Studies of the activity of polyhydrated fullerenes against influenza A (H1N1) virus indicate their ability to influence the process of the virus reproduction. Considering the lack of interaction with the hemagglutinin according to the results of the hemagglutination inhibition reaction, we assume that HyFn050 and HyFn400 do not interact directly with surface structures of the virus particle. Also, under the prophylactic scheme of the study, mixtures of fullerenols did not show a significant activity with a decrease in the infectious titer by less than 1 order of magnitude. Considering this, we believe that the studied pohydrated fullerenes do not have an immunomodulatory effect at the cellular level similar to interferon-inducing antiviral compounds14.

Hydrated fullerenes HyFn050 and HyFn400 demonstrated the greatest effect on influenza virus reproduction after the establishment of infection in MDCK cells. We assume that a high dose-dependent antiviral effect, together with a decrease in the infectious titer up to 4 orders of magnitude, may be due to the interaction of fullerenes with influenza structures during the reproduction of the latter in the cell.

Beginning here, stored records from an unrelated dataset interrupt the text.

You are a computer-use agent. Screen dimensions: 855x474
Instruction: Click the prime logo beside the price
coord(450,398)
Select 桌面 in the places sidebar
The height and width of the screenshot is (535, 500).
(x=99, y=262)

Some studies indirectly testify to the significant role of charge distribution on the surface of a fullerene in this process. In particular, Kataoka et al.7 demonstrated the ability of fullerene derivatives to inhibit RNA polymerase and protease of hepatitis C virus. At the same time, the C60 fullerene derivative which contained an additional carboxyl group showed three times greater activity against polymerase compared to protease. And Shoji et al.8 proved the ability of fullerene derivatives to inhibit the activity of the PA subunit of RdRp of influenza A H1N1 and H3N2 in their study. In this case, derivatives of C60 with a small negatively charged substituent on the surface showed a stronger inhibitory effect compared to derivatives with more massive and/or positively charged substituents. Therefore, we can assume that the presence of a small negatively charged substituent on the surface of C60 fullerenes may be an important factor for effective inhibition of viral RNA polymerases. The mixture studied in our work (C60/C70/C76/C78/C84)(OH)40 contains fullerenes of different sizes, but with a similarly hydrated surface. Each of the carbon atoms was bonded to one hydroxyl group and three other carbon atoms. Thus, the polyhydrated fullerenes that appear in our work had a relatively homogeneous surface lined with highly electronegative oxygen atoms. Taking into account the above-mentioned studies and the results obtained by us, we assume that the drug forms of fullerenols K050 and K400, represented by two batches HyFn050 and HyFn400, can have an inhibitory effect on the activity of the RdRp of the influenza A virus. In addition, the high hydrophilicity of the surface makes it difficult for fullerenols to pass through the cell membrane, which explains the activity at high concentrations and the dose-dependent effect.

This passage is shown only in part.